Is there a clear objective for this optimization, such as time-to-visualization or cost, which will be used as a success metric to drive further decisions?
Is there already a defined bottleneck against the objective mentioned above?

If some of these questions are still to be answered, it might indicate that more pre-work is necessary in order to have a successful optimization effort.
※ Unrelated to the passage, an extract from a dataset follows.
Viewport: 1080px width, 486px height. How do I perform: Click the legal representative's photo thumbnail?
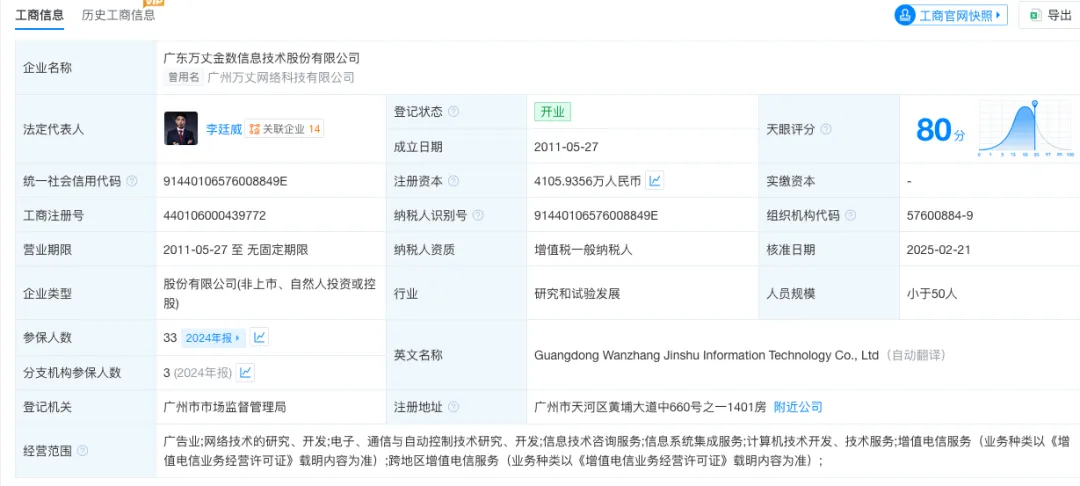(181, 129)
With this in mind, below are good and bad examples of optimization efforts:

[GOOD] A working pipeline is costing $X and an engineer is asked if this can be reduced. Resource Management apps show that most of the costs are related to computing resourcing. Displaying the build frequency, the engineer finds that the schedule runs every day although no one uses it every day. Changing the schedule setup to run less frequently would reduce the consumption by ~28%. After that, the pipeline would no longer be the most expensive on the platform, and the engineer can focus on improving the next bottleneck.
[BAD] An engineer is asked to design an advanced strategy to optimize the storage cost of a pipeline, requiring significant engineering hours. Once the strategy is implemented, the storage costs decrease but the overall infrastructure bill stayed the same. Why? The bottleneck, storage, was incorrectly identified based on the objective to save costs. Although the storage size of the dataset was unnecessarily high, the low cost of storage relative to compute meant the change only had a minor impact on the total usage cost of the workflow.

General best practices

Some general practices for optimizing your Foundry usage include:

Setting up projects to be able to track usage in the Resource Management application
Leveraging resource queues
Using incremental pipelines wherever possible
Managing schedules to ensure they are running to meet and not exceed your Organization's requirements
Optimizing Spark usage (depending on whether your level of comfort with implementation)
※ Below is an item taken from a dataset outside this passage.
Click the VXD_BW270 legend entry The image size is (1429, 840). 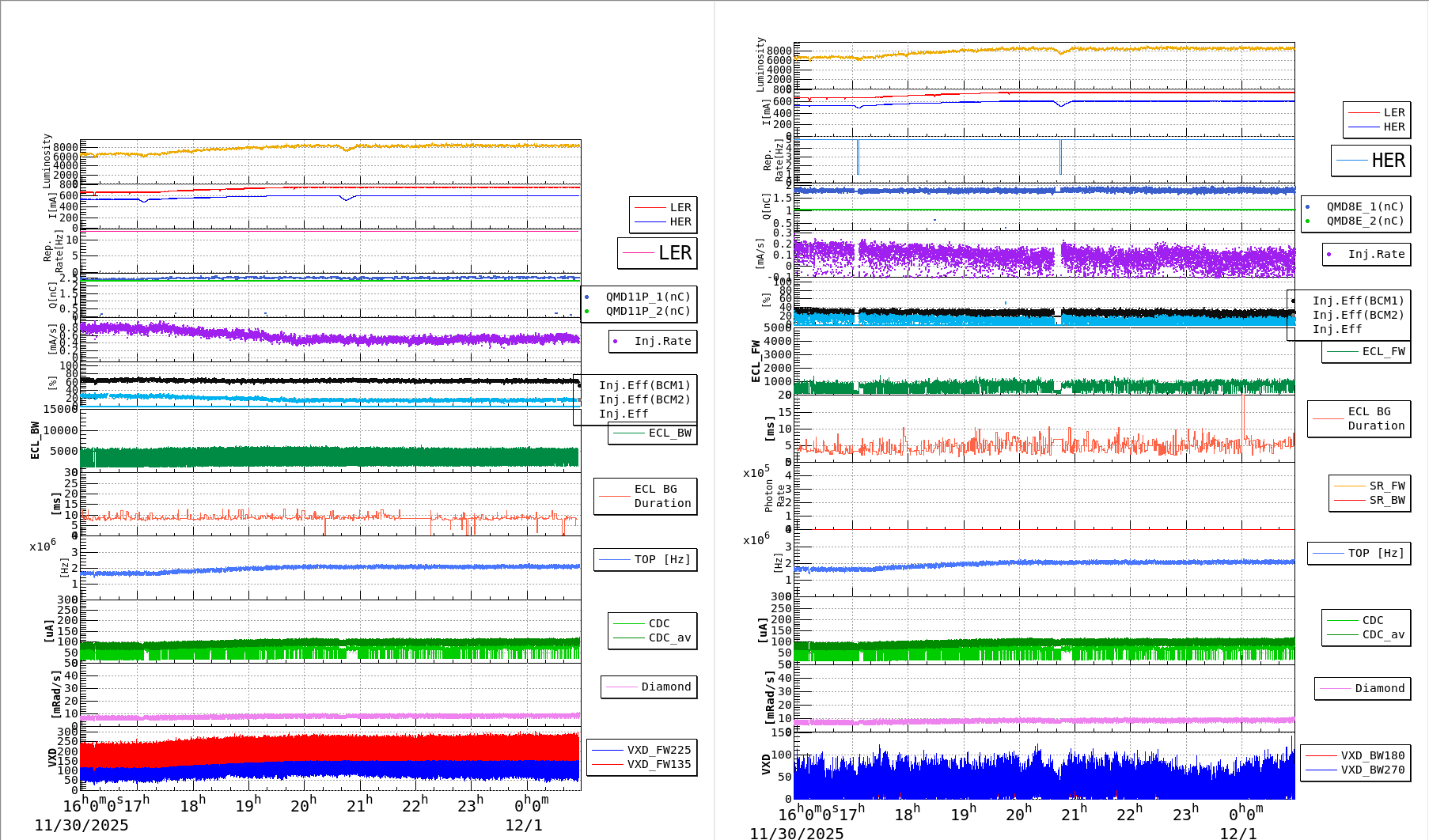[x=1372, y=770]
Step 1: Understand the components of Foundry usage

Foundry usage is made up of three components: Foundry compute, Ontology volume, and Foundry storage.

The majority of accounts are on this 3 dimension model; however, usage criteria may vary for some accounts. Review terms with your Palantir representative to confirm.

1. Foundry compute

Foundry compute is driven by tools for data integration and analysis. There are three main types of Foundry compute: batch, interactive, and streaming.

Batch compute represents queries or jobs that run in a "batch" capacity, meaning they are triggered to run in the background on a certain scheduled cadence or ad-hoc basis. Batch compute jobs do not consume any compute when they are not being run. A few examples of batch compute include all transform jobs, builds of datasets from Contour, code workbooks, data health checks, and syncs to Ontology/indexed storage.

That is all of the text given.